Platform: https://racks.uninets.com
Lab Name: Checkpoint
Task
Site to site VPN overview
Create a new security gateway with the hostname Branch-firewall. Give an ip adress of 172.11.5.1, and set an eth 1 interface to be 172.11.6.1. Integration with SM
Create a VPN tunnel between firewalls using secret key authentication. Use vpn communities for star type and peer ip. Branch_SG would be 172.11.2.1. Interesting traffic would be the same
Explanation
The ipsec VPN software blade is used to encrypt and decrypt traffic between external networks. Client use smart Dashboard to configure VPN connections between security gateways.
Authentication:- Uses standard authentication methods like pre shared or certificate based
Privacy – All vpn data is encrypted
Integrity:- Uses industry-standard integrity assurance methods
IKE and IPsec
These secure VPN protocols are used by check point VPN to manage encryption keys and send encrypted packets. IKE (internate Key EXchange) protocol is a standard key management protocol used to create vpn tunnels. ipsec protocol supports secure ip communication that is authenticated and encrypted on either private or public networks.
Site to site VPN:-
The encrypted VPN tunnel is the foundation of site-to-site VPN. Two security gateways create a VPN tunnel by creating a link. Each tunnel can have more than one VPN connection.

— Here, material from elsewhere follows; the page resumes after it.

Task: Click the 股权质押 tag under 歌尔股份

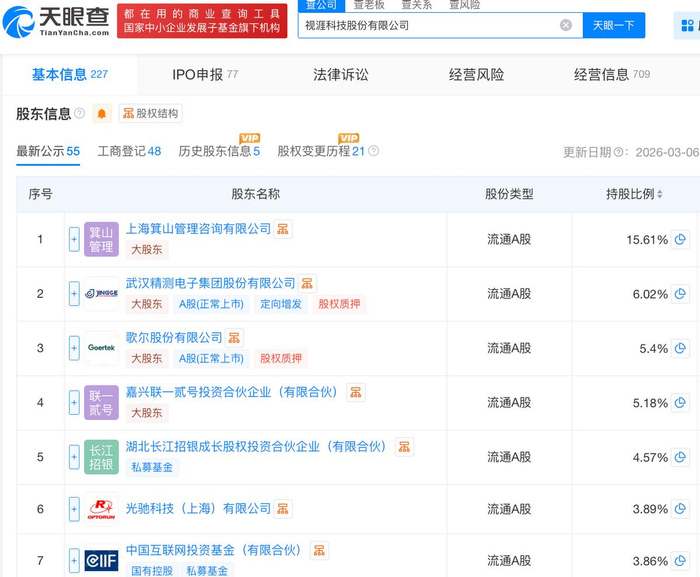Action: point(281,358)
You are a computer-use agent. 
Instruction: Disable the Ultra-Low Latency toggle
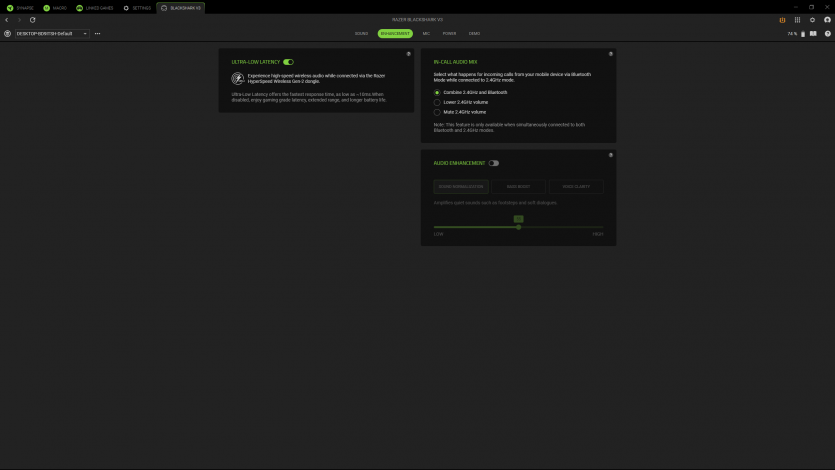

VPN Communities:- A VPNdomain refers to a group ofinternal networks that use security gateways to send and get information. It is made up of VPN tunnels and associated attributes. VPN Domains can securely communicate through VPN tunnels that end at the security gateways of the VPN communities. VPN communities are based upon star and mesh topology. In a mesh community, there are vpn channels that connect each pair of security gateways.
Routing VPN traffic:- Configure the security gateways so that VPN traffic is routed based upon VPN domains or the routing settings of your operating system
Each VPN gateway must be configured as a default gateway. You must make an existing gateway your default gateway
Domain-based VPN – The VPN traffic is routed according the VPN domain based routing. This allows satellite security gateways to send VPN traffic to each another. The center security gateway creates VPN tunnels for each satellite and routes the traffic to the correct VPN domain
Routed-based VPN: VPN traffic is routed according the routing setting (static/dynamic) of the security gateway operating systems. The security gateway uses a VTI to second VPN traffic as though it were a physical connection.
Configuration
Now, we can take GUI of SG management interface ip address with username-admin [email protected] Open any browser and type https://172.11.5.1 to put credential

Click on Login

Click on next to continue

Click on next to continue.

Here you can change the IP-address for your interface. You can also provide default-gateway and click on next

We can modify the hostname, give domain-name, primary DNS and secondary DNS. All details are optional so it is not being configured now. Here we need to configure the time zone and time for the device. There are two methods to do this. One is manual and one is through NTP. However, we don’t have NTP server so we chose manual method. Click on next

We are configuring our IOS to work. There are two options. One is for act as security gateway or security management. The other is multi-domain server. It is used to manage multiple security managements. However, we only have one security management.